Question: If \[\dfrac{a}{b+c}\], \[\dfrac{b}{a+c}\], \[\dfrac{c}{a+b}\] are in AP, then A. \[a,b,c\] are in ...

Question

If $\dfrac{a}{b+c}$ , $\dfrac{b}{a+c}$ , $\dfrac{c}{a+b}$ are in AP, then
A. $a,b,c$ are in AP
B. $c,a,b$ are in AP
C. ${{a}^{2}},{{b}^{2}},{{c}^{2}}$ are in AP
D. $a,b,c$ are in GP.

Answer 1

Solution

In this question the first step is to apply the condition of AP series because in the question it is given that the series is in AP. Now simplify the obtained expression from the condition. After simplifying, observe the pattern followed by the expression. Now you can solve the problem.

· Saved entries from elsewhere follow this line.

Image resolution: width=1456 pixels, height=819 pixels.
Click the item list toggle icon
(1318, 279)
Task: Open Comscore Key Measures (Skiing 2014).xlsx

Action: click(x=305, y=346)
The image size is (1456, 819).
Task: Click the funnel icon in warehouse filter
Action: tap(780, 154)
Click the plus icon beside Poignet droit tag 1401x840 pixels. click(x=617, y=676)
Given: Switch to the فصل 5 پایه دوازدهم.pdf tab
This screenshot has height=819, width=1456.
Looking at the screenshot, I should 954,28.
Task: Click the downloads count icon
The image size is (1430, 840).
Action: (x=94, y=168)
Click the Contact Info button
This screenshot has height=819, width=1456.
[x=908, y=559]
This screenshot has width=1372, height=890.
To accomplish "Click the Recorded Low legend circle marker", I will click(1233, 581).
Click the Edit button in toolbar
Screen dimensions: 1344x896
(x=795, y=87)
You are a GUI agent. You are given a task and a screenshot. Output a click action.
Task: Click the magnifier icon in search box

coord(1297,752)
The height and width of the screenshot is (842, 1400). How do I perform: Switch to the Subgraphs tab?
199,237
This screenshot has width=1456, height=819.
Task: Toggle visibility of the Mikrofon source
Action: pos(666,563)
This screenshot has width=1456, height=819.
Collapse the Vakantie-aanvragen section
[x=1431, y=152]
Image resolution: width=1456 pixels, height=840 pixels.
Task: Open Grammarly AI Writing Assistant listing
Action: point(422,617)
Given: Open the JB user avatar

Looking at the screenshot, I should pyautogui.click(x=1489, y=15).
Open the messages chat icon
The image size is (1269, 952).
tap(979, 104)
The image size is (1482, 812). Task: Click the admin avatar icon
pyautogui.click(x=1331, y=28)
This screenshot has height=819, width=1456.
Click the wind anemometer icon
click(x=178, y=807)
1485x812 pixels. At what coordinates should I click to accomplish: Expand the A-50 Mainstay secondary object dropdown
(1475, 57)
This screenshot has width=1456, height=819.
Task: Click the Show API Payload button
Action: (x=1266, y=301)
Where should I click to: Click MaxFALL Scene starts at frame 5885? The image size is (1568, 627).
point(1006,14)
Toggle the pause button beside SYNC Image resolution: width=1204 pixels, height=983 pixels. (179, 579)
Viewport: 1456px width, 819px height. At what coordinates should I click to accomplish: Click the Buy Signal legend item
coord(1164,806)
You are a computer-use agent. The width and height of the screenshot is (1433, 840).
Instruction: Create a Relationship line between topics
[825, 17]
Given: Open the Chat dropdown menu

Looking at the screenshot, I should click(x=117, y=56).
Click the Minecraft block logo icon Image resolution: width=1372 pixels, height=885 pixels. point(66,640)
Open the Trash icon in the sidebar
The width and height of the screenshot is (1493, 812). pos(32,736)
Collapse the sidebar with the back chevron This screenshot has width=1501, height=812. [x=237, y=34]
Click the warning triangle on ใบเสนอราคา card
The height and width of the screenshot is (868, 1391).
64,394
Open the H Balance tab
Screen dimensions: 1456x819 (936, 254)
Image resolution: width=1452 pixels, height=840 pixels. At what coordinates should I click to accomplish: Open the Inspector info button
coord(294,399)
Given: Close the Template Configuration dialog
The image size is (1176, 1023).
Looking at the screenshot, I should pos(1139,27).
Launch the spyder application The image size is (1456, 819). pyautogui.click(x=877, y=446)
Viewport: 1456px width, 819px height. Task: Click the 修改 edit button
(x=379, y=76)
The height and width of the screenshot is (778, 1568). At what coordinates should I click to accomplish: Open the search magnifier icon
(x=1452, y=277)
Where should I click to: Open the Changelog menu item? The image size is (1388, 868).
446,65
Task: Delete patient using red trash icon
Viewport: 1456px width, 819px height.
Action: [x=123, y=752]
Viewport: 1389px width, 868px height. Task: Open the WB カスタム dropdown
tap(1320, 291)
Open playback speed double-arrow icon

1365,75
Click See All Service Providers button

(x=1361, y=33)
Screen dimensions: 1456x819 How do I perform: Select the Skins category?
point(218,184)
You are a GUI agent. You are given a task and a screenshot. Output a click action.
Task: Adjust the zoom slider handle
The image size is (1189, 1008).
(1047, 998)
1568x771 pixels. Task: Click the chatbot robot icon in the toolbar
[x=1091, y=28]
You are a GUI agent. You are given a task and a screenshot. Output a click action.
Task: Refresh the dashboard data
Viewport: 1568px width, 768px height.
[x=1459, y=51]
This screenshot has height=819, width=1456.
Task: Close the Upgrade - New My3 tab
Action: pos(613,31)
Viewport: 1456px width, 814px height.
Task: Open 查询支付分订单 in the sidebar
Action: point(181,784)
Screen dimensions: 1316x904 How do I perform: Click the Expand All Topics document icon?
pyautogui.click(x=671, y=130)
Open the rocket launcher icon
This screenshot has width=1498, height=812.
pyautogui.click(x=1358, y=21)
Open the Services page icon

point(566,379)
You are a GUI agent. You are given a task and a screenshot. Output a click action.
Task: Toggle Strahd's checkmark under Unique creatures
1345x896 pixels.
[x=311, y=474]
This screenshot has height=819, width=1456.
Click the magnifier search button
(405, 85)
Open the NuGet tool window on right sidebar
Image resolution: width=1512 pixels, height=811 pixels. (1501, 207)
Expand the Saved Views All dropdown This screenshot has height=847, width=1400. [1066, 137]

Complete step by step answer:
If the given sequence is an AP series or AP sequence then it must follow the condition for the AP series and that condition of the series is that the difference between the consecutive terms of the series must be equal. So, applying the condition of the AP series in the given sequence then we get,
The given series is $\dfrac{a}{b+c}$ , $\dfrac{b}{a+c}$ , $\dfrac{c}{a+b}$
We know the condition of the AP series i.e. ${{a}_{2}}-{{a}_{1}}={{a}_{3}}-{{a}_{2}}$
Where,
${{a}_{1}}=$ first term of the series
${{a}_{2}}=$ second term of the series
${{a}_{3}}=$ third term of the series
Now substituting all the values in the condition, we get
$\Rightarrow \dfrac{b}{a+c}-\dfrac{a}{b+c}=\dfrac{c}{a+b}-\dfrac{b}{a+c}$
By taking the LCM on both the sides, we get
$\Rightarrow \dfrac{b(b+c)-a(a+c)}{(a+c)(b+c)}=\dfrac{c(a+c)-b(a+b)}{(a+b)(a+c)}$
Cancel out $(a+c)$ from both the sides of denominator, we get
$\Rightarrow \dfrac{{{b}^{2}}+bc-{{a}^{2}}-ac}{b+c}=\dfrac{ac+{{c}^{2}}-ab-{{b}^{2}}}{a+b}$
Rearrange the numerator of both the sides, we get
$\Rightarrow \dfrac{{{b}^{2}}-{{a}^{2}}+bc-ac}{b+c}=\dfrac{ac-ab+{{c}^{2}}-{{b}^{2}}}{a+b}$
Now simplify the above expression by taking the common multiples and by using the identity
$\Rightarrow {{a}^{2}}-{{b}^{2}}=(a+b)(a-b)$
$\Rightarrow \dfrac{(b+a)(b-a)+c(b-a)}{b+c}=\dfrac{a(c-b)+(c+b)(c-b)}{a+b}$
Again taking the common multiples, we get
$\Rightarrow \dfrac{(b-a)(b+a+c)}{b+c}=\dfrac{(c-b)(a+b+c)}{a+b}$
Again cancelling out the common term of the numerator i.e. $(a+b+c)$ , then we get
$\Rightarrow \dfrac{b-a}{b+c}=\dfrac{c-b}{a+b}$
Now cross multiply the above expression,
$\Rightarrow (b-a)(b+a)=(c-b)(c+b)$
By simplifying the expression, we get
$\Rightarrow {{b}^{2}}-{{a}^{2}}={{c}^{2}}-{{b}^{2}}$
From the above expression we can conclude that if the series of numbers ${{a}^{2}},{{b}^{2}},{{c}^{2}}$ is given then the condition for an AP series i.e. the difference between the two consecutive numbers is equal. And the condition for the series ${{a}^{2}},{{b}^{2}},{{c}^{2}}$ is ${{b}^{2}}-{{a}^{2}}={{c}^{2}}-{{b}^{2}}$ . So we can say that ${{a}^{2}},{{b}^{2}},{{c}^{2}}$ are in AP. And the same result we are getting by solving the given question.
Hence we can conclude that if $\dfrac{a}{b+c}$ , $\dfrac{b}{a+c}$ , $\dfrac{c}{a+b}$ are in AP, then ${{a}^{2}},{{b}^{2}},{{c}^{2}}$ numbers also forms an AP series.

So, the correct answer is “Option C”.

Note: Let’s have a look at the GP series. Geometric Progression or GP is a sequence or a series of numbers in which the ratio between the two consecutive terms is the same. And if we take the reciprocal of the arithmetic progression series then the series obtained is known as harmonic series or HP.